Best Practices In Data Science

Applied data science and machine learning require best practices. Here are the basics.

Vin Vashishta | Originally Published: January 19th, 2015

Book time with me for career coaching, influencer marketing, and AI strategy consults. Booking is Easy.

Data science was growing up when I originally wrote this in 2015. I was working with large companies on their early prototypes and proofs of concept. Businesses of all sizes are now working on their second and third generation data science and advanced analytics projects. This is a good time to introduce a larger audience to best practices.

Integrating best practices has been an elusive goal for many data science organizations and it costs them in the long run. Everything from data breaches to unsuccessful projects to model failures can be traced back to a lack of best practices. Here are a few tried and true best practices that it is time to add to your data science department.

MDM and Data Governance

Data governance needs to cover the full lifecycle of collection, analysis, storage, and disposal of data. There are a growing number of compliance issues, privacy, ethical concerns, and costs that put data governance at the top of my data science best practices list. That was true in 2015 and more so today.

Compliance. In 2015, the US had over 20 separate laws that dealt with the handling of data. California is now setting the standard with CCPA but there are still differences across states. CCPA and new rulings based on GDPR mean some of the data a business collects are held to higher standards of protection than others.

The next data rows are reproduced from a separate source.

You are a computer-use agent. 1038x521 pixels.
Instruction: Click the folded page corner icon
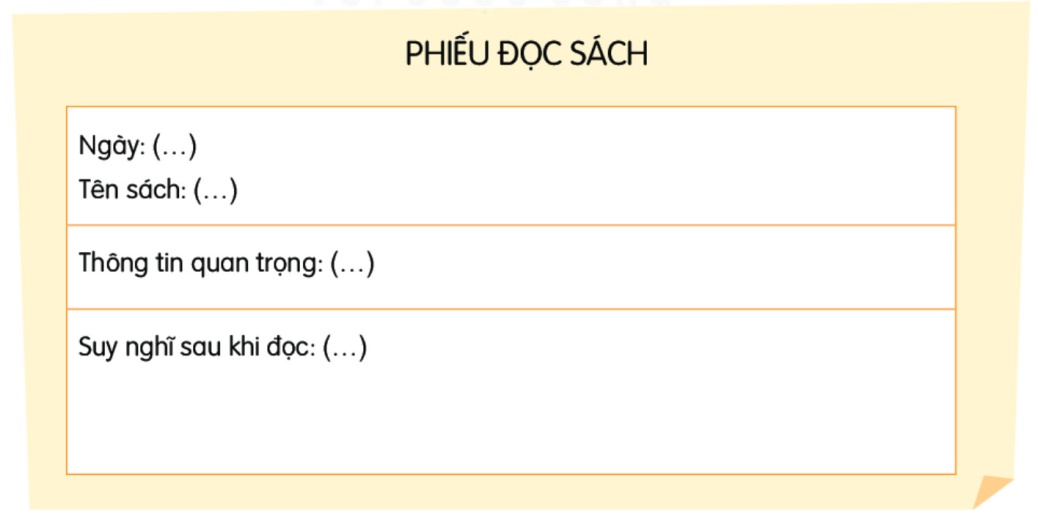[993, 491]
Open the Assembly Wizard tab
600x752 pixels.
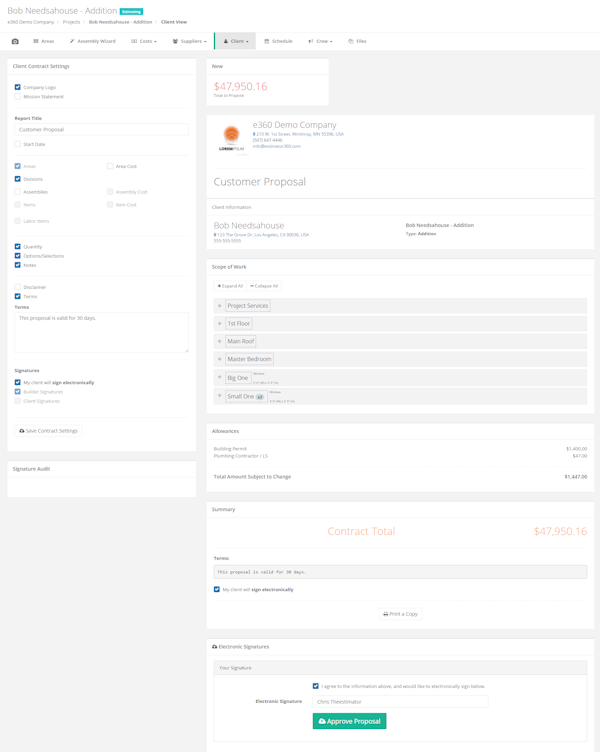click(x=93, y=41)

Data collected needs to have a stated purpose. There are issues moving data from Europe to the US. Asia is a patchwork of regulations. Without a compliance strategy, a business is asking for trouble.

Individual privacy and ethical use of data is another area which needs attention. I ask my clients, “What would happen if your data science program’s uses for data were made public? How would your customers and partners react?” That starts with cataloging all the data gathering and usage that is going on right now. There needs to be regular review and oversight. A comprehensive privacy policy needs to be crafted that aligns with the brand and culture of the business.

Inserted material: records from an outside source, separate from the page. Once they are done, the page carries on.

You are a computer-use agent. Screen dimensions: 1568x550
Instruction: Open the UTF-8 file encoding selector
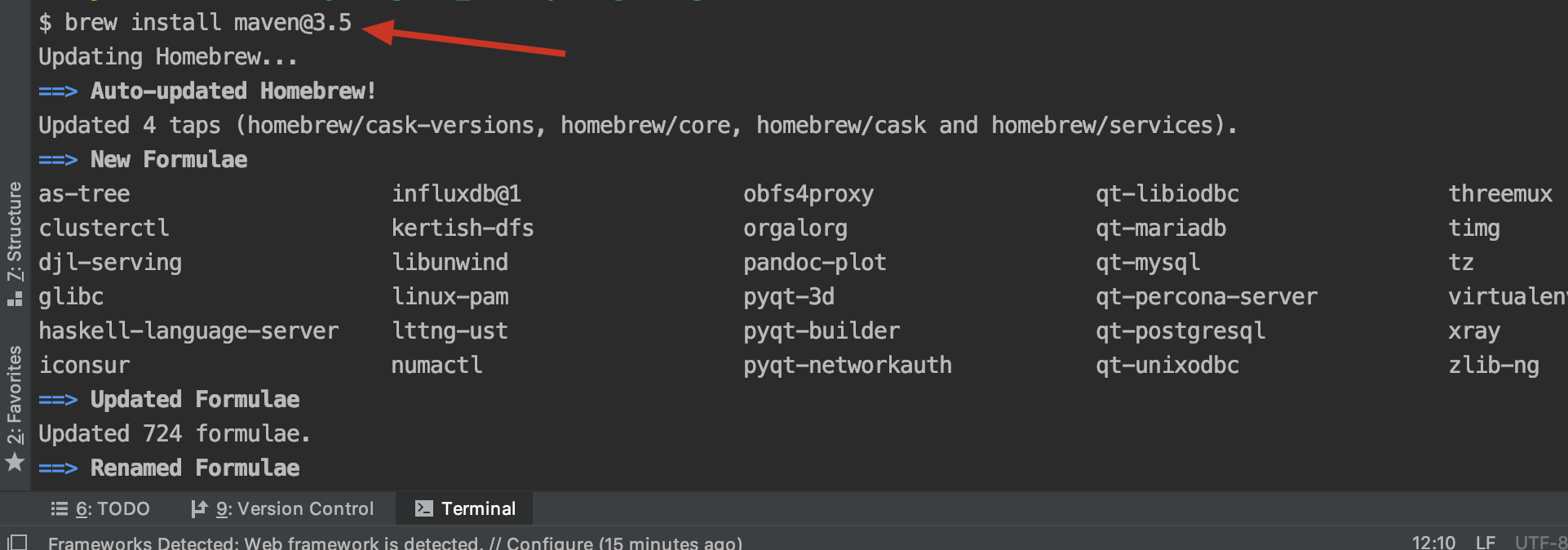(x=1540, y=541)
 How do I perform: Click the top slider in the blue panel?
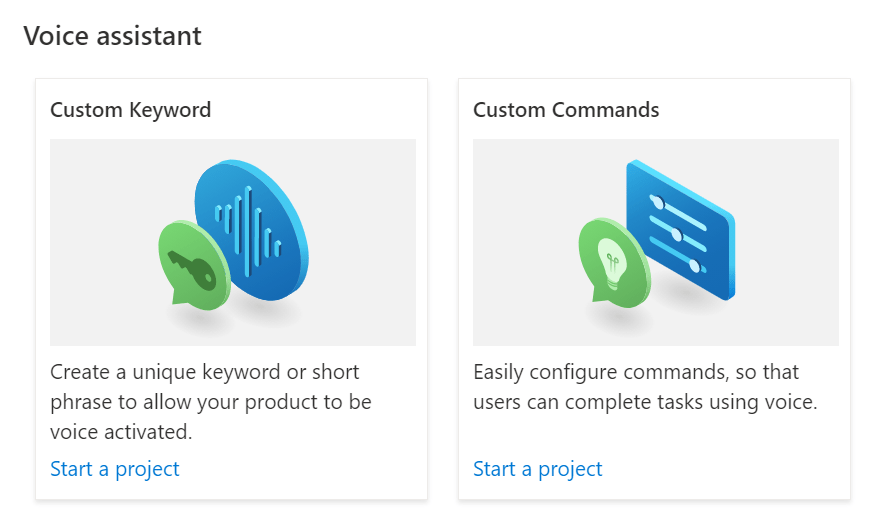(673, 203)
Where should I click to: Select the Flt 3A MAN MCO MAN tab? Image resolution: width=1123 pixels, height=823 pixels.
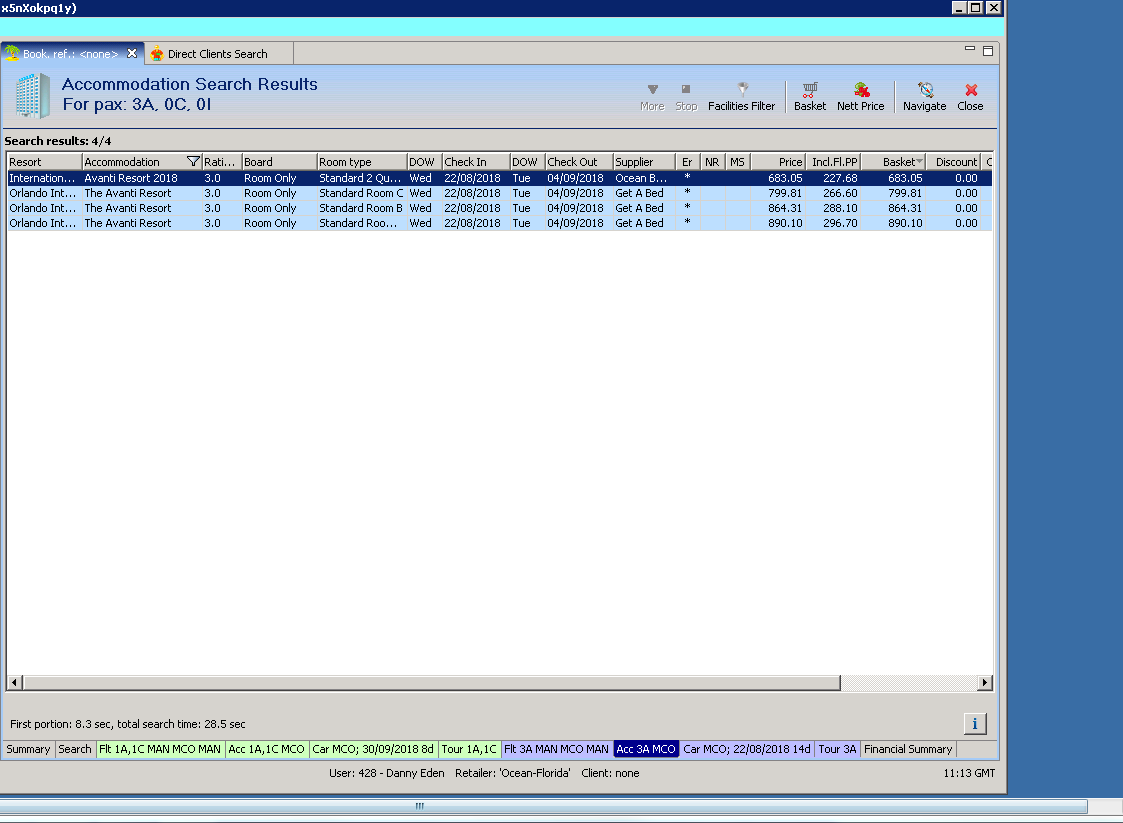[x=556, y=749]
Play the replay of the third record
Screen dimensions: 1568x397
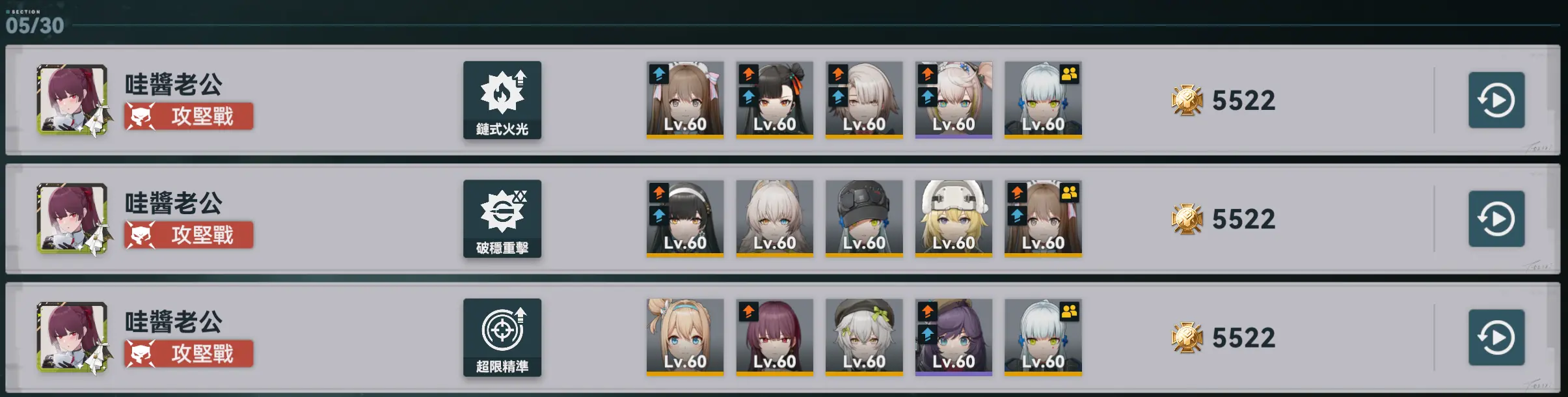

The costs associated with collection, storage and processing of large datasets is not trivial. It is an area that companies can look at for significant cost savings. Being smart about data logistics is all it takes to take advantage of those savings.

Product Management

I think the hottest job segment (still agree with this 5 years later) within data science will be the data science product manager. Productizing data science initiatives is starting to yield big money for companies. Data itself is being compared to currency and is a potential revenue stream. In 2015, data from healthcare and finance was untapped value for businesses. Today companies across industries have monetized their data both for internal use and for sale.

The data science capabilities they are building internally must be connected with the business. That is why I believe product management needs to be brought into data science initiatives. Companies are missing out on revenue and all they need to capitalize is someone to say, “We can monetize that!”

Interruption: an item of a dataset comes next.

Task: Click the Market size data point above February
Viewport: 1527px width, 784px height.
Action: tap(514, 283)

The monetization strategies around data science are not traditional so it is not a simple matter of bringing a software product manager in. This role is a specialized hybrid who knows enough about data science to understand the projects, while also understanding the market well enough to identify and monetize opportunities. It is worth the effort to find a good data science product manager because the ROI is so high.

Testing

Companies are starting to hire data quality engineers and incorporate quality assurance into data science projects. The cost of defects in a data science system can be much worse than the cost of defects in traditional software. That is because the business is making critical decisions based on advanced analytics and products are more dependent on model-based features.

Software testing in many data science teams is currently handled by the data scientists responsible for writing the code and selecting the algorithms. Anytime the fox guards the henhouse there is going to be trouble. A dedicated quality engineer avoids that conflict as well as freeing the data scientist to work on developing full time.

This is another segment of data science that I think will take off this year (2015) and next (2016…and now in 2020). Machine learning algorithms are tested using a variety of methods. Those tests look at accuracy, optimization, and for pitfalls like over-fitting. Having engineers whose specialty is niched in model optimization and quality paired with those who can select, design, and build models from scratch will save time while building a better model.

Security

Businesses group this in with data governance but it does not belong there. It is part of the system design and needs to be in the hands of security engineers. Data governance should have an oversight role (Does the security of the system meet with company requirements? What do we do when there is a breach?). However, the data science team needs an information security engineer. The system needs to be architected with security in mind. Look at Target or any of several large companies who have dealt with a large-scale data breach. It should be an imperative in any data science team.

 

Data science is not a “wild west” technology anymore. It has grown up and matured over the last three (now eight) years. As businesses of all sizes are building or ramping up data science teams it is a good time to think about how to build in the fundamental best practices of data science. Process and innovation are in a constant struggle so striking a balance between the overhead of process and the pace of progress is critical.

 

Five Years Later…

This is still a core primer into best practices for our field. Machine learning has gained traction in most companies. Best practices have not. There is an opportunity for cost savings and improved execution.